I replaced a £600 Apple Watch with a $26 Pine64 and I am fine
Thursday, 19 March 2026
The Apple Watch Ultra is genuinely impressive.
It has an altimeter. A siren that can be heard from 600 feet. Dive modes. A titanium case. Battery that lasts two days if you're not doing continuous GPS tracking across a mountain range.
I am not doing continuous GPS tracking across a mountain range.
I got the Ultra during a period when I was trying to use quantified-self data to understand my POTS better. Heart rate variability. Resting heart rate. Blood oxygen. The data was interesting for a while.
Then I noticed something: I was spending as much time managing the watch as I was getting value from it.
Charging it every day. Updating it. Being careful with it because £600 is £600. Checking the complications. Getting slightly stressed when notifications piled up. Dealing with the app ecosystem. Closing rings, which sounds motivating until you have a bad health day and the rings become evidence of your failure.
The watch was adding cognitive load, not reducing it.

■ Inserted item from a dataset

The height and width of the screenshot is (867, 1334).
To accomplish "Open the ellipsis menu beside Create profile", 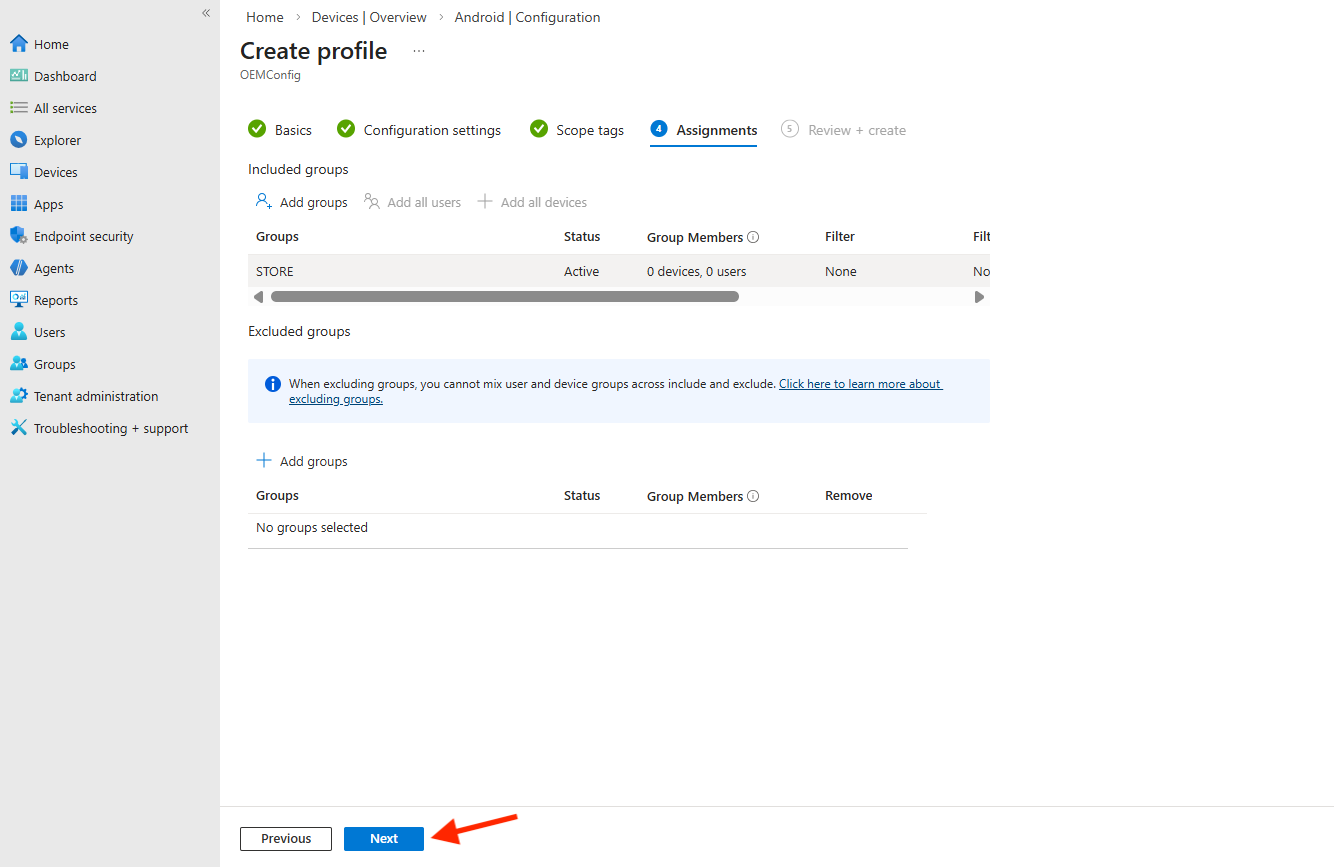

Enter the PineTime from Pine64.
Twenty-six dollars. Open source. Community-maintained firmware (InfiniTime). It does:
- Time (yes, really)
- Steps
- Heart rate
- Sleep tracking
- Basic notifications (calls, messages, alerts)
- Timer and stopwatch
- Battery lasts 7–10 days
That's it. That's the whole thing.
What surprised me is how restful it is.
There's no ecosystem to manage. No apps to update. No rings. No complications to customise. No "suggested activity" based on my movement patterns. It just sits on my wrist and tells me the time and occasionally buzzes when something needs my attention.
For someone with a nervous system that's already overloaded, this is not nothing. Reducing sensory and cognitive input from your devices is an actual intervention, not just minimalist aesthetics.
The heart rate monitor isn't as accurate as the Apple Watch's. The sleep tracking is basic. There are no ECGs or blood oxygen sensors.
But I don't need the full medical-grade suite on my wrist every day. I need to know if my heart is doing something alarming, and the PineTime catches that fine.
Here's the principle I've landed on:
The right tool is the least complicated tool that does the job.
Not the most capable. Not the most impressive. The one that serves the actual need without making you manage it constantly.
The Ultra is brilliant for people who need it. Mountaineers. Serious athletes. People whose jobs require that kind of tracking.
For a horizontal-sometimes, home-working, chronic illness navigating builder? The $26 watch is the right tool.
And it has a penguin in the boot animation, which the Apple Watch absolutely does not.